Stephen Harper's pucker factor must be at "Level 7- Deep Purple" at the prospect of what awaits when Conservative senator Mike Duffy begins his criminal trial process this week. A former top advisor to the reigning prime minister says the word is that they're
****ting bricks (link is external) about what Duffy might have up his sleeve.
Going directly to trial is a gutsy move but is it an act of desperation or an act of revenge? Is it Duffy's way of taking the fight to Harper, dragging Harper's former key advisors back into the fray?
Stephen Harper and the Conservatives should be worried about the pending trial of suspended Senator Mike Duffy because of "what Mike might have up his sleeve," a former senior adviser to the prime minister says.Keith Beardsley, who served for five years as Harper's deputy chief of staff for issues management, warned the court proceedings could leave Harper and his staff scrambling to put out fires.
"Duffy, being the showman, he'll release whatever he can release when it's the most damaging and that's what the party, the prime minister, PMO has to be on guard for. And they just sit and wait for it to come and you have no control over those types of situations, you simply react," Beardsley told CBC News.
"So as we get closer, the longer this goes on and the closer it gets to the election date, the more damaging that type of information is."And, yes, Duffy is coming out fighting and, perhaps, Harper & Co. have reason for concern.
That much seems apparent from accounts that Duffy's counsel is considering waiving the preliminary hearing and proceeding directly to trial.

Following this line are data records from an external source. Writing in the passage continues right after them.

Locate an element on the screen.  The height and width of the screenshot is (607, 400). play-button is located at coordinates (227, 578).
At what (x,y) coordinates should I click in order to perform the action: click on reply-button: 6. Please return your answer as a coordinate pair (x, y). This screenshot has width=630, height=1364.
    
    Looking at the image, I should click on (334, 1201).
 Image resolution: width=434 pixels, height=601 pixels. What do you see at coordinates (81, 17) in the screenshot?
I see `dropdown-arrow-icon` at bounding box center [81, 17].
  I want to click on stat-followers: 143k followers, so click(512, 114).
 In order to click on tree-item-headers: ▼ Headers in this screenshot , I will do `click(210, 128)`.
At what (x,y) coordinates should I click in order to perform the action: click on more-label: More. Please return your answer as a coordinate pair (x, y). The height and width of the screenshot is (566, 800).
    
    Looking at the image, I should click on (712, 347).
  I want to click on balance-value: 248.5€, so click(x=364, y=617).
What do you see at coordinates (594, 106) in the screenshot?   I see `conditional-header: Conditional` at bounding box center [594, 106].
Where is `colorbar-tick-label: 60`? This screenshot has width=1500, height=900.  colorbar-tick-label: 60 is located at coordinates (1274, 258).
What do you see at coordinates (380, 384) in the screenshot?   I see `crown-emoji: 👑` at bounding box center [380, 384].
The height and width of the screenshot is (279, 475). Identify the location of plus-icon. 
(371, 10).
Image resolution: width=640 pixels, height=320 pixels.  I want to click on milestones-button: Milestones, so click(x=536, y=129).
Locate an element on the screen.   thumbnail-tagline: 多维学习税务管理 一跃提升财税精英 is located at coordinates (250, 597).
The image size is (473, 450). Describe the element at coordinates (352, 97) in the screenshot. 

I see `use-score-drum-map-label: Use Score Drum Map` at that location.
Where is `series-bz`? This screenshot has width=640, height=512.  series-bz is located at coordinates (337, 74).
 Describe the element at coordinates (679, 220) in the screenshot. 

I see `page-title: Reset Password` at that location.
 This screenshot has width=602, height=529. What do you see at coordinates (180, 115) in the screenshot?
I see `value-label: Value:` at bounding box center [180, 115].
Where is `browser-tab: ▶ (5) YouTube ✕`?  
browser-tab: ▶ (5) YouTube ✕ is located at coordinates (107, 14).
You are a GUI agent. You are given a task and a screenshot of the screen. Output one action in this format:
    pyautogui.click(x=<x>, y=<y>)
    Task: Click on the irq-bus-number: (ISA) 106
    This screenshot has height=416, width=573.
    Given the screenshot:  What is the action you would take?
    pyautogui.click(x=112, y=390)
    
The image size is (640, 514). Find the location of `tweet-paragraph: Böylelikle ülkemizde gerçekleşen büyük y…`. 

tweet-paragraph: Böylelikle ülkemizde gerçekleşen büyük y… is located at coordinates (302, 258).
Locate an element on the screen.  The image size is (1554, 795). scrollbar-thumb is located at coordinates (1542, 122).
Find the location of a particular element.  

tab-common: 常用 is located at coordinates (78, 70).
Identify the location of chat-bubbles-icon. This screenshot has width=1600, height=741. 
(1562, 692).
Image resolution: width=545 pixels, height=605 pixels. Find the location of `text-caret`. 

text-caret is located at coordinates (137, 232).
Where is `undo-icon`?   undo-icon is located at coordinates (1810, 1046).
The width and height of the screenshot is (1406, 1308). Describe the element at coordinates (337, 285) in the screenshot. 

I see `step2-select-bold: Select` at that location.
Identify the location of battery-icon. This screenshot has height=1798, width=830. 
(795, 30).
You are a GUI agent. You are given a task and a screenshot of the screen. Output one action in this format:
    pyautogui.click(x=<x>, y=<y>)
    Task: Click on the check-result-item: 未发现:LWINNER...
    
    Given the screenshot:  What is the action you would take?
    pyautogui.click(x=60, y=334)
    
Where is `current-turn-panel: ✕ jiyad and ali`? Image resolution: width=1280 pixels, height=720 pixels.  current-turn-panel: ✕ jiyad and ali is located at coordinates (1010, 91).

A source tells CBC News that Duffy's lawyer, Donald Bayne, is considering skipping the preliminary phase to move to trial quickly.
Duffy is facing 31 charges (link is external) in connection with allegations of misspending of public money. The charges include fraud, breach of trust and bribery of a judicial officer.
The RCMP laid the charges July 17, after a year-long investigation relating to Duffy's Senate living allowance, expense claims, awarding of consulting contracts and a $90,000 payment from the prime minister's former chief of staff, Nigel Wright.
Waiving the prelim? There's a cannon shot across the bows. Bayne knows what he has in his arsenal, the documents.
Here's the important thing to keep in mind. NONE of these events was ever expected to become public.
It was all done very covertly - the deal, the money, the corruption of the majority in the Senate to launder Duffy's audit reports - in the party cloakroom.
NONE of these events would have surfaced save for one e-mail that Duffy couldn't help but send to his Ottawa confidantes detailing (in advance) what was to unfold in the deal he'd reached with the PMO.
It was Duffy's e-mail. It was sent contemporaneously with or in advance of events that it describes quite accurately. It's one thing to deceitfully tell others that the prime minister has a fondness for your man-musk. It's another altogether to describe to your nearest and dearest what the prime minister is willing to do for you and to thereafter have them come to pass.
As it turns out, it's that one Duffy e-mail, leaked to CTV's Bob Fife that, for Harper & Co. was their live grenade. They literally indict themselves when they deny the existence of an agreement, documented in advance and circulated broadly, the particulars of which came to fruition. That's a situation that walks like a duck, quacks like a duck, looks like a duck - it's a duck.
By denying events that are attributed to you on a date before which they came to occur, is to self-convict. That might, in open court, give rise to a situation in which certain members of Harper & Co, Harper's personal nest of vipers in the PMO and Senate leadership decided to drop the pretence. It seems like a "weakest link" situation. It's an old tactic.
To a lawyer with Bayne's experience and achievements, little nuanced inconsistencies become sledgehammers.